GG

Planeamos un encuentro discreto. Nada de rosas en la solapa o margaritas en las manos para identificarnos. De hecho, habría sido ridículo buscar elementos externos a nuestros cuerpos para reconocernos, luego de haber tenido sexo cibernético múltiples veces. Reconocerse es una tarea caleidoscópica, re-mirarse desde una perspectiva más cercana que la pantalla de una laptop.

El encuentro se daría como lo habíamos acordado, tazas de café de por medio, mucha gente alrededor y al mismo tiempo él y yo, solos, sentados en una mesa donde nada de lo que ocurría a nuestro alrededor parecía existir. La hora exacta, en mi caso, fueron diez minutos tarde, no porque quisiera hacerlo esperar sino, porque el tráfico era insoportable en esa ciudad.

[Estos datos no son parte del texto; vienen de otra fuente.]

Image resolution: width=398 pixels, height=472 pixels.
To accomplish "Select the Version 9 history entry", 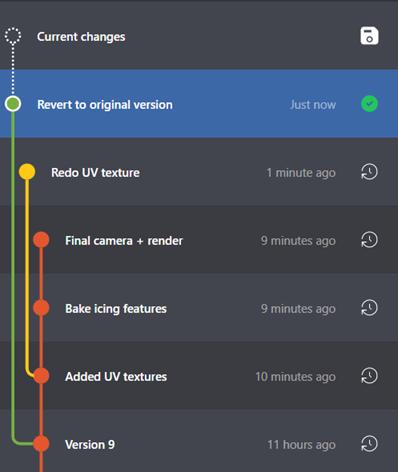I will click(x=199, y=441).
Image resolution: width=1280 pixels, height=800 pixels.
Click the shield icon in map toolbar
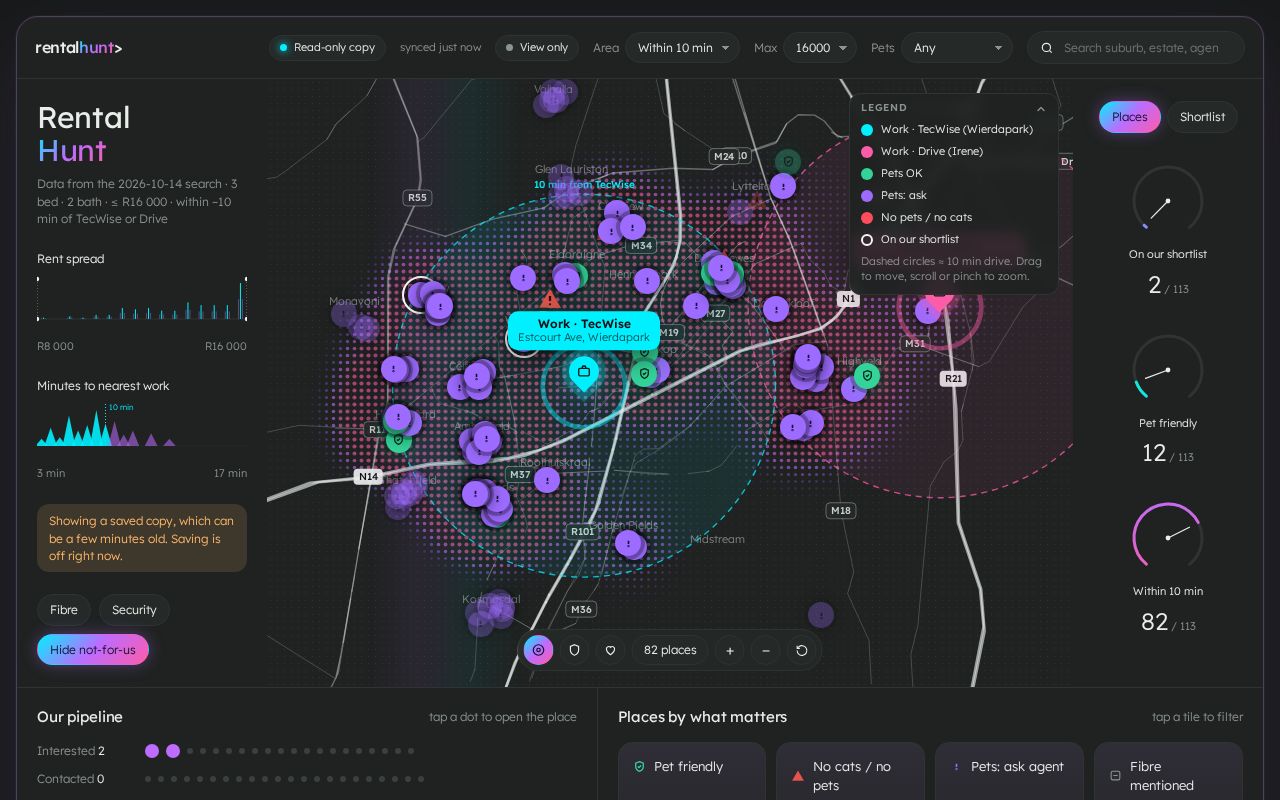click(574, 650)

Caminé como si supiera dónde estaba, porque sabía que estaba rumbo a re-conocerlo. A solo unos pasos de la entrada del establecimiento, dónde nos habíamos citado, lo divisé. Desde lejos se veía más pequeño de lo que había imaginado, pero seguí caminando hacia su figura esbelta y fue cambiando ante mis ojos. Yo vestido blanco, él jeans y sombrero, la noche prendiendo y apagando como un arbolito de navidad en pleno diciembre.

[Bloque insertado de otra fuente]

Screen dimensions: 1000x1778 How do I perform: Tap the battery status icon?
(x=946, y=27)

Es curioso cómo pueden verse dos, por primera vez, luego de haberse visto decenas de veces desde una pantalla, “son los nuevos tiempos” diría mi madre, que conoció a mi padre en un baile, de aquellos fotografiados en blanco y negro, pudiendo apreciar, desde un principio, the whole package.

Noté que, mientras nos acercábamos, sus ojos se abrían como cuando me ve observaba quitándome la blusa en su pantalla. Una pequeña mueca demarcó el inicio de una sonrisa que no llegó a concretarse hasta que no estuve a pocos centímetros de su cuerpo. Nos vimos, nos re-vimos unos segundos y todo dio vueltas.

El olor es un perfil que solo puede apreciarse de cerca, y el suyo era la constatación de que me gustaba estar allí, con sus brazos rodeando mi cintura, los míos rodeando su cuello, nuestros ojos recorriendo ese espacio que no conocíamos.